Gig workers, including rideshare and delivery drivers, with We Drive Progress and Gig Workers Rising demonstrate outside DoorDash headquarters in San Francisco on Nov. 3, 2021, demanding fair pay and employee rights. (Beth LaBerge/KQED)

“But that’s not what independent contractors got into Uber for, to make 120% of minimum wage,” he said. “In the past, I was making $30, $40, $50 an hour.”

That said, Scott still loves choosing his own hours, 20 to 25 a week, and he’s not really bothered by the fact that independent contractors, as defined by Prop. 22, don’t have the same protections as employees under California law.

He said what bothers him most, aside from making less money, is his sense that the company is driving out gig workers like him — who remember the days before Prop. 22 and can see the work is becoming less profitable — and relying on high turnover to pull in new people who can’t remember when drivers made more.

“There’s no reward for loyalty. You just kind of always feel like you’re replaceable,” Scott said.

Side hustle or livelihood?

The percentage of rideshare drivers who are full time versus part time has been a point of contention between union-friendly Democratic lawmakers in California and the rideshare companies. A report published last year by UC Riverside’s Center for Economic Forecasting and Development for the industry-backed drivers’ coalition found “only 23% of drivers report working with platforms on what would conventionally be considered a full-time basis.”

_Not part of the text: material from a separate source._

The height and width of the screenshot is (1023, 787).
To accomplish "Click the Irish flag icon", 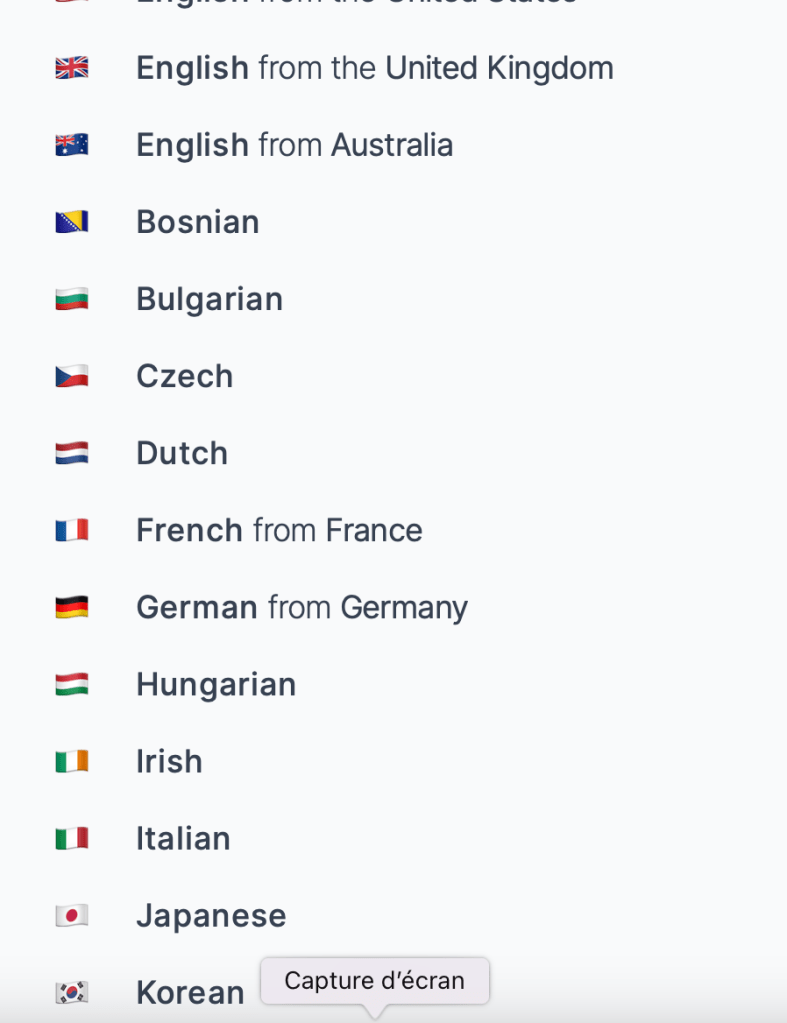I will (x=72, y=761).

A demonstrator holds a sign that says 'Prop 22 Is Unconstitutional' during a protest outside DoorDash headquarters in San Francisco on Nov. 3, 2021. (Beth LaBerge/KQED)

In a recent talk before The Economic Club of Chicago, Uber CEO Dara Khosrowshahi said the weakening economy is bringing more drivers — he calls them “earners” — online.

“About 70% of our earners are saying inflation is actually one of the reasons why they’re coming on to the platform, because they can earn flexibly. And they can, you know, earn another $500 a week for groceries or whatever else they need to live,” Khosrowshahi said.

If drivers are only making a little extra money with the platforms versus relying on the driving for their livelihoods, labor lawyers say, it’s easier for gig companies to argue they aren’t exploiting the drivers by refusing to provide them the benefits employees would receive — or exploiting taxpayers by socializing the costs drivers can’t afford to cover on their own.

“We saw this during the pandemic, right after Proposition 22 was enacted,” said Fisk, of UC Berkeley. “Every other employer had paid into the unemployment system. So when their workers became unemployed, they could file a claim for unemployment and be compensated. Uber and Lyft exempted themselves from the unemployment system. Their drivers were left penniless. So what did the companies say? ‘Congress has created a system for independent contractors. You should apply to that.’ Who was paying for that? The taxpayers.”